As disposições não são nem mecânicas, nem determinísticas. São plásticas, flexíveis. Podem ser fortes ou fracas (...) São adquiridas pela interiorização das estruturas sociais. Portadoras da história individual e coletiva, são de tal forma internalizadas que chegamos a ignorar que existem. São as rotinas corporais e mentais inconscientes, que nos permitem agir sem pensar. O produto de uma aprendizagem, de um processo do qual já não temos mais consciência e que se expressa por uma atitude “natural” de nos conduzirmos em um determinado meio.

Para aprofundar essa reflexão, pode-se pensar, por exemplo, em distintas matrizes de planejamento urbano convivendo em um campo, e nunca de forma estanque ou pura; pensar, também, em conceitos tais como plano diretor, democracia, participação.

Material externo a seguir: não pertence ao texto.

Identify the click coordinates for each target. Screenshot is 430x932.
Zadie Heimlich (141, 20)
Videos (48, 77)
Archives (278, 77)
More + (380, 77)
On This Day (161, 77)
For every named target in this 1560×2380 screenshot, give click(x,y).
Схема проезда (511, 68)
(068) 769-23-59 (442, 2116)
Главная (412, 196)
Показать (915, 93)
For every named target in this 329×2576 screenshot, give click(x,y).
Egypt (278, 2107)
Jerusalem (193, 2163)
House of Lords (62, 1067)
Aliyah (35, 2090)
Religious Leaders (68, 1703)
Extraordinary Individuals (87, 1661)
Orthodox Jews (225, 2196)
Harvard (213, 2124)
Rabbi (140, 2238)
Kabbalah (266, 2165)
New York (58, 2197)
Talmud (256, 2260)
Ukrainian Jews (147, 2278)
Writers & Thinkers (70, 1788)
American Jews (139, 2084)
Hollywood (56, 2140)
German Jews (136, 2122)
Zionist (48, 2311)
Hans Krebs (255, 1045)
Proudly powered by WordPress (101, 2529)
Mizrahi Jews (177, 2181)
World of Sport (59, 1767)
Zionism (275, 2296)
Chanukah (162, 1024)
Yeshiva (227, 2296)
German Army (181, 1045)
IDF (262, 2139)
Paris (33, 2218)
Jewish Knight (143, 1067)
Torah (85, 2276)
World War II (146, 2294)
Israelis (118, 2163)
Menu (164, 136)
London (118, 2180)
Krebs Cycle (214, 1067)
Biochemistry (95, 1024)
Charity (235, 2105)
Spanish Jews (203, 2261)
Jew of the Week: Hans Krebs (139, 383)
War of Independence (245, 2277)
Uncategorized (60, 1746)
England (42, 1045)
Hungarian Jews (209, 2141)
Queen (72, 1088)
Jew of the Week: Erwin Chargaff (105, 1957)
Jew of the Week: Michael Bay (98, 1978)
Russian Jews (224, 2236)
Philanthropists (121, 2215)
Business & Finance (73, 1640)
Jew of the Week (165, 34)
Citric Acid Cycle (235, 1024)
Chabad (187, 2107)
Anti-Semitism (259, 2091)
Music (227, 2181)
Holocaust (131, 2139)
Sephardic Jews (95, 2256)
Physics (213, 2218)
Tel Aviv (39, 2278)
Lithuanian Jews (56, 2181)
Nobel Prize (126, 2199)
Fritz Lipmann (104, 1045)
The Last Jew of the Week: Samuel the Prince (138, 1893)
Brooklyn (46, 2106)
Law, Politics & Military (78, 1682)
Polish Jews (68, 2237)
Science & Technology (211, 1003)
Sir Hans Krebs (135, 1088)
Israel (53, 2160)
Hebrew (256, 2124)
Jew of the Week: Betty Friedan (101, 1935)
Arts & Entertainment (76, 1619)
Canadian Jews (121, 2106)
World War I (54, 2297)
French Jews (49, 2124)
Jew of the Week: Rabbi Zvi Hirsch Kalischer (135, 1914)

Existiria um conceito a priori de plano diretor, de democracia ou de participação? Ou existe apenas um conceito que é construído a partir das matrizes, relações e interações inscritas no campo, a

partir dos confrontos e conflitos, das divergências e acordos, dos dissensos e consensos? Ou existem conceitos diferentes e diferenciadamente apropriados pelos agentes sociais? Ao que parece, a resposta a essas questões remete, mais uma vez, à intuição essencial de Bourdieu: a necessária articulação entre objetividade e subjetividade, entre campo e disposições sociais, posto que não existe uma construção, inclusive conceitual, de plano diretor, democracia ou participação somente enquanto uma disputa subjetiva, existe sim um campo de probabilidades, um campo de possíveis, e de restrições, que encontram sua dinâmica através da intervenção concreta de agentes sociais situados estruturalmente e capazes de participar das lutas sociais. Neste sentido, talvez as disposições sociais permitam não somente a cada agente participar do campo e das lutas, mas também instituir reconhecimentos básicos sem os quais as próprias disputas e debates não poderiam ocorrer. As categorias sociais desvelam-se enquanto instrumentos de luta e os habitus constituem/inscrevem e difundem categorias de percepção, de representação e de classificação.